5 Pornographie macht süchtig – nein, hierfür gibt es keine ausreichenden Belege
Hier kommen wir zur zentralen Behauptung des Artikels. Denn ja, wenn Pornographie ein ähnliches Suchtpotential hätte wie Heroin oder auch nur Nikotin, dann müssten Jugendliche tatsächlich davor geschützt werden. Tatsächlich ist „Pornosucht“ allerdings keine anerkannte psychische Störung wie etwa Alkoholsucht oder auch Spielsucht. Obwohl es einige Versuche verschiedener Interessensgruppen gab, sie dort zu verankern, findet sich Pornosucht in keinem der beiden großen Diagnosesysteme ICD und DSM. Zwar wurde in die neuste Auflage des ICD, ins ICD 11, eine Störung namens Compulsive Sexual Behavior Disorder aufgenomen, aber weder geht es hierbei speziell um Pornographie, noch bedeutet das, dass es sich um eine Sucht handelt, dass also Sex im allgemeinen oder Pornokonsum im besonderen als süchtig machend angesehen werden. Das gibt die Forschungslage nicht her. Wenn Pornographie süchtig machen würde, müssten Konsument*innen immer mehr und/oder immer extremere Inhalte konsumieren. Das ist jedoch nicht der Fall. Und wenn sich Menschen selbst für pornosüchtig halten, dann hat das mehr mit ihrer moralischen Einstellung gegenüber Pornographie zu tun als mit ihrem tatsächlichen Konsum (hier habe ich schon darüber geschrieben).

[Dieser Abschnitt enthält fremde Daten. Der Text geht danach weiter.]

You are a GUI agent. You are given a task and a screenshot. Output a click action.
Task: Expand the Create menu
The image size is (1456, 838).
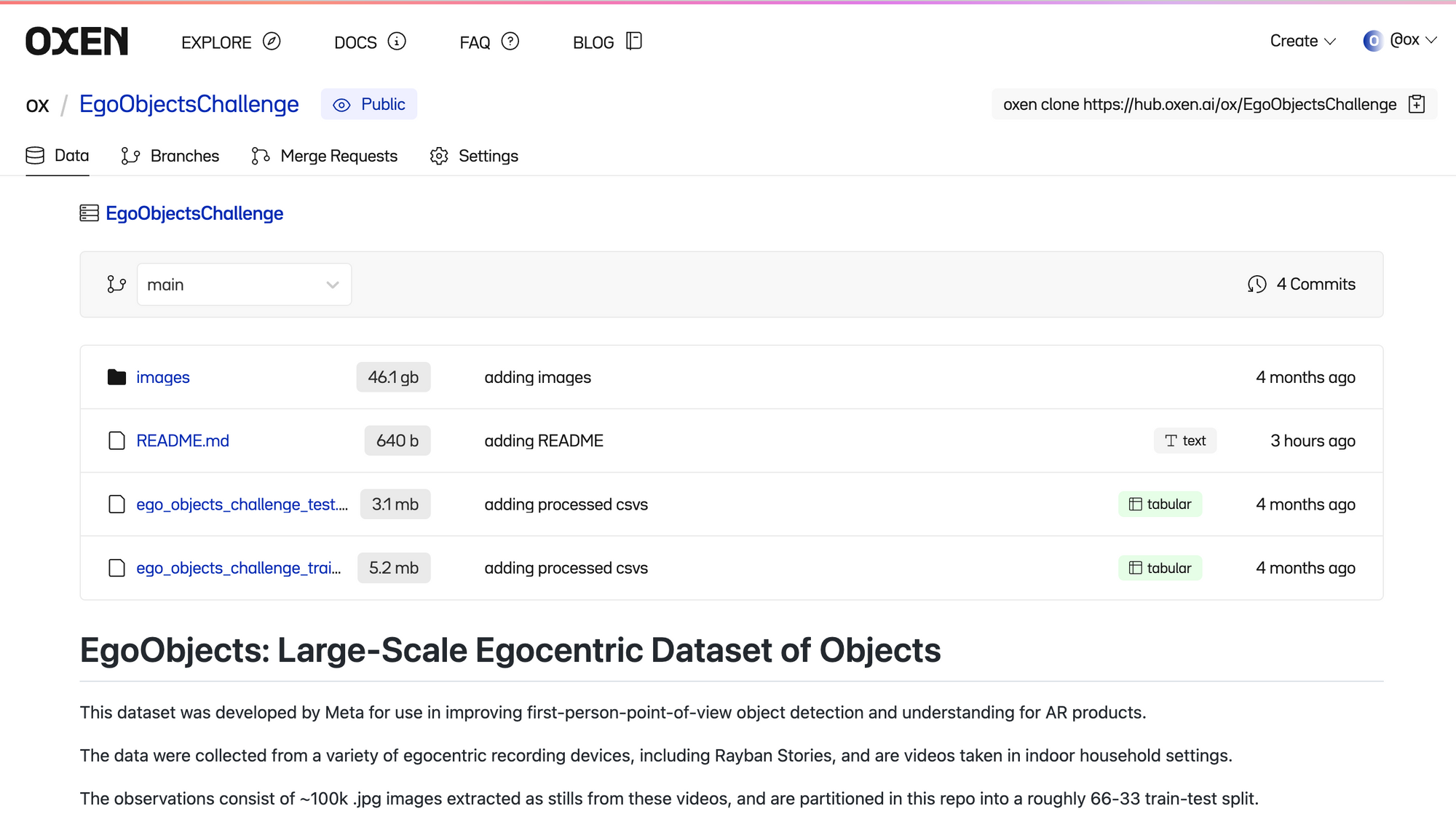(x=1302, y=41)
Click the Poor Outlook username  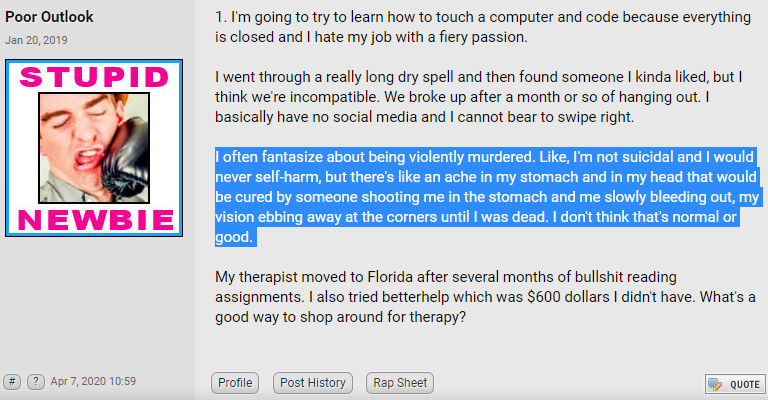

Auch die häufig erwähnte Studie der Neuropsychiaterin Valerie Voon in der gezeigt wurde, dass Pornographie bei intensiven Konsumenten dieselben Gehirnregionen aktiviert wie Heroin bei Heroinsüchtigen, ist kein ausreichender Beleg. Das ist lediglich ein Hinweis auf „spezifisch“ ausgebildete Belohnungszentren. Ich würde mal vermuten, dass meines besonders intensiv auf Schwarzwälder Kirschtorte reagiert. Trotzdem wird (hoffentlich) niemand auf die Idee kommen, mich deswegen für psychisch krank zu halten oder überhaupt Kirschtorten zu verbieten.

6 Pornosucht führt zu „statistisch bewiesener Zunahme an Vergewaltigungen, ehelich-häuslicher Gewalt, Trennungen und Job-Verlusten“ – nein, das ist so nicht richtig.

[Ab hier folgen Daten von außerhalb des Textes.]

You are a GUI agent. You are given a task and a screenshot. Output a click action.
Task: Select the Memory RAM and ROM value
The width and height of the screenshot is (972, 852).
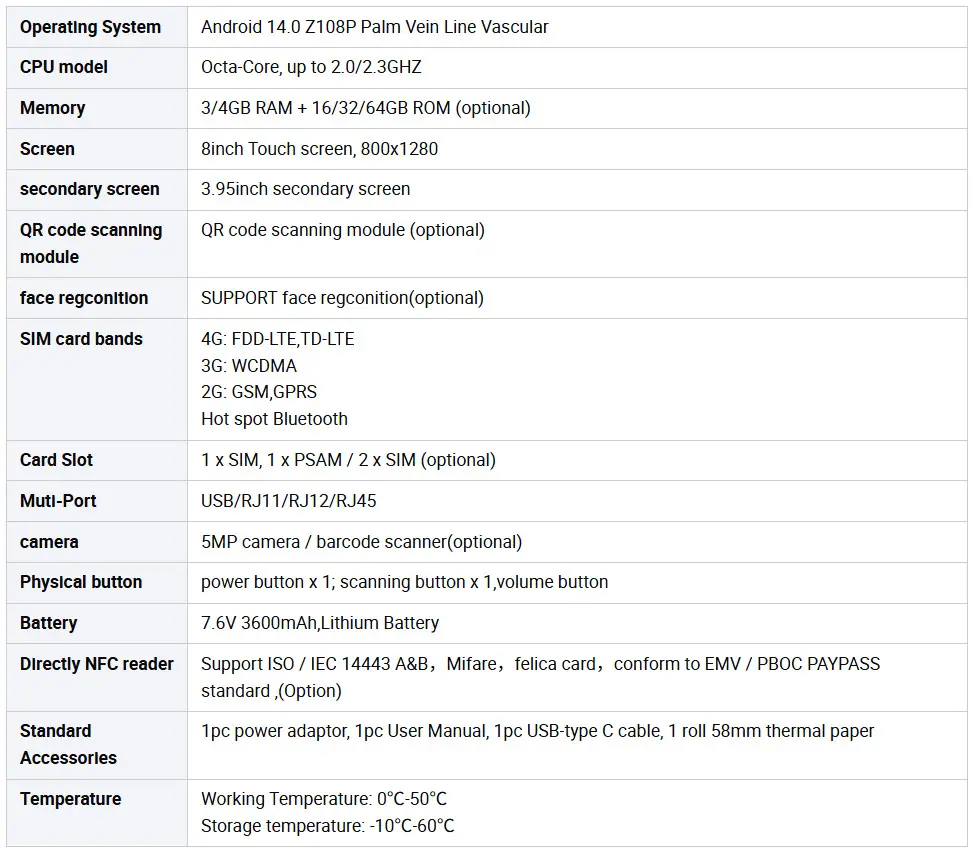pos(366,108)
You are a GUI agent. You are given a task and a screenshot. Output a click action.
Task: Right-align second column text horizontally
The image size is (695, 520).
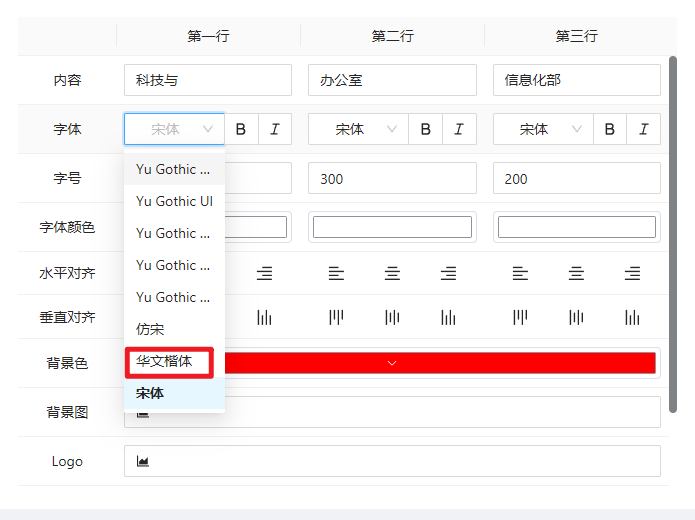(449, 273)
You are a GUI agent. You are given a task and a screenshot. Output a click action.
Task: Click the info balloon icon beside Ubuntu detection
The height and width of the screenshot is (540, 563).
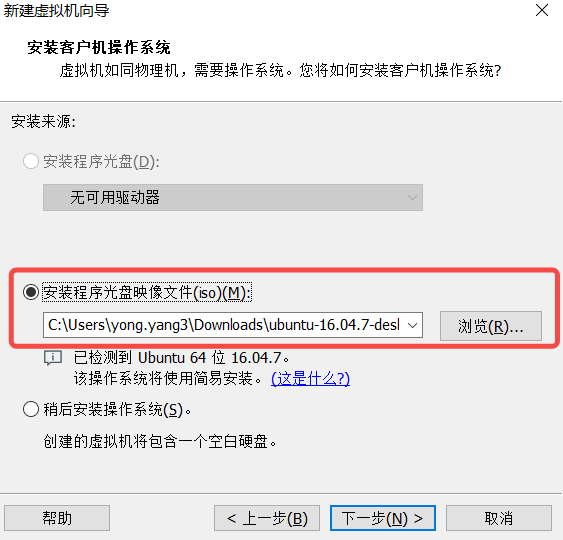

Zunächst einmal: eine „statistisch bewiesene“ Zunahme von Vergewaltigung, ehelicher Gewalt etc. gibt es nicht. Über längere Zeiträume betrachtet ist die Wahrscheinlichkeit, Opfer eines Gewaltverbrechens zu werden, sogar gesunken. Wenn die Zahl bestimmter Delikte wie zum Beispiel von Vergewaltigungen oder sexuellen Belästigungen zwischendurch (sprunghaft) ansteigt, ist das häufig darauf zurückzuführen, dass sich die Gesetzgebung geändert hat. So ist beispielsweise in Deutschland Vergewaltigung in der Ehe erst seit 1997 überhaupt strafbar.
Doch selbst wenn sich eine Zunahme beobachten ließe, hätte diese ziemlich sicher nichts mit einem vermehrten Pornografie-Konsum zur. So konnte Neil Malamuth in einem breit angelegten Review verschiedener Studien zeigen, dass der Konsum non-konsensueller Pornografie nur bei einer sehr kleinen Personengruppe das Risiko aggressiven Verhaltens erhöht: bei Männern, die aus anderen Gründen schon eine erhöhte Aggressionsneigung haben. Dies gilt überdies nur für Pornografie, in der nicht einvernehmlicher aggressiver Sex gezeigt wird und Kinderpornographie (die ja auch nicht einvernehmlich ist), die wie wir oben gesehen haben, sowieso nur von wenigen Menschen konsumiert wird. Nicht einmal auf die sexuelle Zufriedenheit scheint Pornografie-Konsum in der Regel negative Auswirkungen zu haben – nur bei streng religiösen Männern ist regelmäßiger Pornokonsum mit einer verminderten sexuellen Zufriedenheit assoziiert (hier ein guter Blogartikel dazu).

Ach und übrigens: Pornografie-Konsum führt nicht zu Impotenz, da sind sich Wissenschaftler*innen inzwischen einig.Generell denke ich, dass es nicht nötig (und wahrscheinlich auch gar nicht möglich) ist, Jugendliche von Pornografie fernzuhalten, dass aber eine gute Sexualaufklärung wichtig wäre, die ein alternative oder zumindest breitere Bilder von Sexualität und Körpern vermittelt.